We're all taught from an early age to never compromise our principles, whatever those may be, and “stand up for what you believe in.” The downfall of this lesson is everything has now become a principle: taxes, guns, marriage, women’s rights, health-care coverage, the environment, and so on. Don't get me wrong, I’m not arguing for moral relativism. We need leaders with strong principles to represent us. However, principled decision-making loses its luster when it ceases being a reliable map used for guidance and becomes an electrified fence not to be crossed.

All of this has made us deeply cynical of each other’s motives. We see things through the prism of “what's their angle?” Attempts by the other side to reach a compromise are really just a means for them to defeat your position. Then if you do actually compromise, those who supported your original position think you sold out or didn’t fulfill your promises. To see this mentality in action, look no further than the “fiscal cliff” quagmire underway in Washington.

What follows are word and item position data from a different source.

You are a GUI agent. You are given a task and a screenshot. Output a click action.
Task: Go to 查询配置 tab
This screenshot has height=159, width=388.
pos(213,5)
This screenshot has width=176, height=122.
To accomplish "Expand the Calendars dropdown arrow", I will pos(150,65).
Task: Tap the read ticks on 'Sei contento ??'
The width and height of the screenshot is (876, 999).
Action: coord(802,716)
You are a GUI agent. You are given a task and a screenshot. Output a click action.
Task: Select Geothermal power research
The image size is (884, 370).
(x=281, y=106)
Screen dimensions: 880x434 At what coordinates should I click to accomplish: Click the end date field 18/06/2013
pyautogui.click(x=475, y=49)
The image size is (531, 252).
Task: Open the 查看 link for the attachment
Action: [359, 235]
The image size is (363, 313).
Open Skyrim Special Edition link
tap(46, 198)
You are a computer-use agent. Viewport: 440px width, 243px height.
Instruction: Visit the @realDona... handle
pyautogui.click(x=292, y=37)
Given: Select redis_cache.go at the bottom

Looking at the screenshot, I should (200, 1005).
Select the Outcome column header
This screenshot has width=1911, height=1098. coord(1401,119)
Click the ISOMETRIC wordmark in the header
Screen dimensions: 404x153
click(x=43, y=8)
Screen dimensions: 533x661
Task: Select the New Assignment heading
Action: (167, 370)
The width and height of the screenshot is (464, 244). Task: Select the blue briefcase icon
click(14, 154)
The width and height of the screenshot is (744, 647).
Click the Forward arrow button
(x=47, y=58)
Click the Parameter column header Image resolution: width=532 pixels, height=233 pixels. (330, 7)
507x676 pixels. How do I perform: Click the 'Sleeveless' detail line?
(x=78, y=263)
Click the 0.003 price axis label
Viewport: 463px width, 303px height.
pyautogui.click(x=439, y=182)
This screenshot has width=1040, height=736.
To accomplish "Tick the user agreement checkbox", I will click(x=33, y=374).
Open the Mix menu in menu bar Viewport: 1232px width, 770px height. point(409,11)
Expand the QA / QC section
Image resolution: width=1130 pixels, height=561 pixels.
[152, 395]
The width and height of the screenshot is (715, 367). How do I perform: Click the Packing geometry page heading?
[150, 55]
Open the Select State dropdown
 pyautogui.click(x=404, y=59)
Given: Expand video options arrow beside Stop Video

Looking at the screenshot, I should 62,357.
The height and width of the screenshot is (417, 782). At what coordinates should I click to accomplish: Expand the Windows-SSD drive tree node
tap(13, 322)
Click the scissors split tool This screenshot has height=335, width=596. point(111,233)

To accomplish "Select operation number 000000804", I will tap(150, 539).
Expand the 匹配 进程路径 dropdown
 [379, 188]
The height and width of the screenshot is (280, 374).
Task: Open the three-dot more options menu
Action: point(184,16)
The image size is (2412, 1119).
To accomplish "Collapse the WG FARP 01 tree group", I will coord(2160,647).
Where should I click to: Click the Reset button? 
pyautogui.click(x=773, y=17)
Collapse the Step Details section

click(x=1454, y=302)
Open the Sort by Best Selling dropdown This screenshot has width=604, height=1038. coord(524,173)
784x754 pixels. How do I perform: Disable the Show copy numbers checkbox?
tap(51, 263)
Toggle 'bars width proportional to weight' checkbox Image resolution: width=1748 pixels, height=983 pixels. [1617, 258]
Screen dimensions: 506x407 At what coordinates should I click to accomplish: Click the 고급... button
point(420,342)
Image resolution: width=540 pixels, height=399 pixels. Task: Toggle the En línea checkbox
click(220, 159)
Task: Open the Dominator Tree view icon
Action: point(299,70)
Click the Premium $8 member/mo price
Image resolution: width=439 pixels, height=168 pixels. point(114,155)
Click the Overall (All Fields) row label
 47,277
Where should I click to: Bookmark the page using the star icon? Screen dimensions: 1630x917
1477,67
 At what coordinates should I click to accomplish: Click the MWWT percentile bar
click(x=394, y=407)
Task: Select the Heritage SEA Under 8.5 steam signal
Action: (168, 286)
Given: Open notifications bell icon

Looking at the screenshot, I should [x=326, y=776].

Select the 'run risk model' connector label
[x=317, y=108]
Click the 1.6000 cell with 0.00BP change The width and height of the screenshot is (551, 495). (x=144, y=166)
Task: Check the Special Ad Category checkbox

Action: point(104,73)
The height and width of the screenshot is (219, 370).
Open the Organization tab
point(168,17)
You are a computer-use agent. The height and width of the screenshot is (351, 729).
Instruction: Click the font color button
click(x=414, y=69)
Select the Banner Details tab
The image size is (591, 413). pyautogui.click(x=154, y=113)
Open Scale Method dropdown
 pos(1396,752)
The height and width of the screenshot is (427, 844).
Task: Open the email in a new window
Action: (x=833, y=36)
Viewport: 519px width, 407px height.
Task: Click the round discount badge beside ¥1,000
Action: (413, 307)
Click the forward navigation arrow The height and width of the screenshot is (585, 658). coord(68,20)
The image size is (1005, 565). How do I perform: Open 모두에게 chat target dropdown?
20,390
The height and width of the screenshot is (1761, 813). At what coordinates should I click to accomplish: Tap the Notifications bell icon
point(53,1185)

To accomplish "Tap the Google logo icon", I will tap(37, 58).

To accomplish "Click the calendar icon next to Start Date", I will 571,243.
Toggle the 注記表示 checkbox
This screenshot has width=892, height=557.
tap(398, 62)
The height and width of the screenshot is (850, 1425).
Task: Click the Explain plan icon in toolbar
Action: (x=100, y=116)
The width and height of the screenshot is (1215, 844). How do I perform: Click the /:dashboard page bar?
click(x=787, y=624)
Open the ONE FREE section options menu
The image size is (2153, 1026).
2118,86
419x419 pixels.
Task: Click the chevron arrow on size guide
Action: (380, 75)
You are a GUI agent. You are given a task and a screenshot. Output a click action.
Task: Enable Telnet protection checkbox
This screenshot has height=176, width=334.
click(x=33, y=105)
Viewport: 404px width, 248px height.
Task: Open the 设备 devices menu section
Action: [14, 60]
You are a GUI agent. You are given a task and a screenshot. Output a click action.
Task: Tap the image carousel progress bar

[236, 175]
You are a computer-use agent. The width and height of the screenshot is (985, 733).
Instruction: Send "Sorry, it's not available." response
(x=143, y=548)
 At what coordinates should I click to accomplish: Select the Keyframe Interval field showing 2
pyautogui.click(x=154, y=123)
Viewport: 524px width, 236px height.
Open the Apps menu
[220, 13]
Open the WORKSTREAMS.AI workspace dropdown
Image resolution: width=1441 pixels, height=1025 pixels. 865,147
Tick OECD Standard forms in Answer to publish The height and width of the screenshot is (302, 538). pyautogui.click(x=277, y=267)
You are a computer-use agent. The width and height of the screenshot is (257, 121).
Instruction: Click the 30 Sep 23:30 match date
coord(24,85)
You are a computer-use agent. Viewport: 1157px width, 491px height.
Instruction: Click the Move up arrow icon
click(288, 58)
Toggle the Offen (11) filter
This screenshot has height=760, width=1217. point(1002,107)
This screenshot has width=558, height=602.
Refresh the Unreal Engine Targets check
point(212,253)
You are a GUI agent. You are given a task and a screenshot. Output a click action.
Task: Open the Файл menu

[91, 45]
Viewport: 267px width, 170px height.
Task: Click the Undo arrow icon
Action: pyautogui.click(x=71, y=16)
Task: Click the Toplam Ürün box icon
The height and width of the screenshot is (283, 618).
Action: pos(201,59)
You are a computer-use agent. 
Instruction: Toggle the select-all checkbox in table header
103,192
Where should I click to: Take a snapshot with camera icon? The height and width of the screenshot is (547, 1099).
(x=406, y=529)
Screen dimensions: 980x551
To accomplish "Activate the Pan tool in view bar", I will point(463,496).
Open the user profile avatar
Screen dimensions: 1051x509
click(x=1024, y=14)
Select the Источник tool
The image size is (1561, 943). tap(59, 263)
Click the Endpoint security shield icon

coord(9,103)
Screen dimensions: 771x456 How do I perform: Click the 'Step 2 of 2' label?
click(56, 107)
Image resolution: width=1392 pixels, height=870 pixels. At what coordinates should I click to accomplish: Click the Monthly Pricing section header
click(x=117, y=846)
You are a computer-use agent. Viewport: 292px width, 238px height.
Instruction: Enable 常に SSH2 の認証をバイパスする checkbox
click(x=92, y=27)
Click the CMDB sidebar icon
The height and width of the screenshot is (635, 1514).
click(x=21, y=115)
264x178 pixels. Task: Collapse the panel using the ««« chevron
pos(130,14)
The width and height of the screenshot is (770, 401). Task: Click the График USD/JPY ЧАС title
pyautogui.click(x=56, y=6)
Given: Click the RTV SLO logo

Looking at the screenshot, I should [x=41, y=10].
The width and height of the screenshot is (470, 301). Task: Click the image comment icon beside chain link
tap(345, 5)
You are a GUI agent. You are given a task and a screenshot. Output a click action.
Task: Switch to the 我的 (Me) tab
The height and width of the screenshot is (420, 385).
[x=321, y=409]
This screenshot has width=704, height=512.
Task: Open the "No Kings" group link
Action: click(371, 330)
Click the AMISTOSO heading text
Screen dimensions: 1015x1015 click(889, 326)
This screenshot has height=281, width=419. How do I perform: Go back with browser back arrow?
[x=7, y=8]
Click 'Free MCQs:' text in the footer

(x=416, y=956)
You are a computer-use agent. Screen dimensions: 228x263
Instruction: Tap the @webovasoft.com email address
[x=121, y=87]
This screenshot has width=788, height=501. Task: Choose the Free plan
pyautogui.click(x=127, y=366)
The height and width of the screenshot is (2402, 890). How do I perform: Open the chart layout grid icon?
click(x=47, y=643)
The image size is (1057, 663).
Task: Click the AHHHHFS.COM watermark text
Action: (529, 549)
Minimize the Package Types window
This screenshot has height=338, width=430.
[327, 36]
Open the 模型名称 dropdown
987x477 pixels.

Does any of this really matter? Here are some facts. American students ranked 25th in math, 17th in science, and 14th in reading. We're 48th in infant mortality and 50th in life expectancy despite being second in health-care spending relative to GDP. We’re the world's largest consumer of cocaine, heroin, marijuana, and gasoline.

We rank 94th in income equality. The national debt is $16 trillion, or $140,060 per household. Some 41 percent of all births are by unwed mothers. Our corporate tax rate is highest in the world. Of the 23 richest and most populous countries in the world, the United States has 20 times more gun murders annually and 87 percent of all kids killed by guns. The real question is: Do we believe that these alarming statistics were caused by our departure from the country’s original framework and the toxic mentality of “us vs. them,” or are they merely coincidental?

Bill Buettin is a resident of Winchester.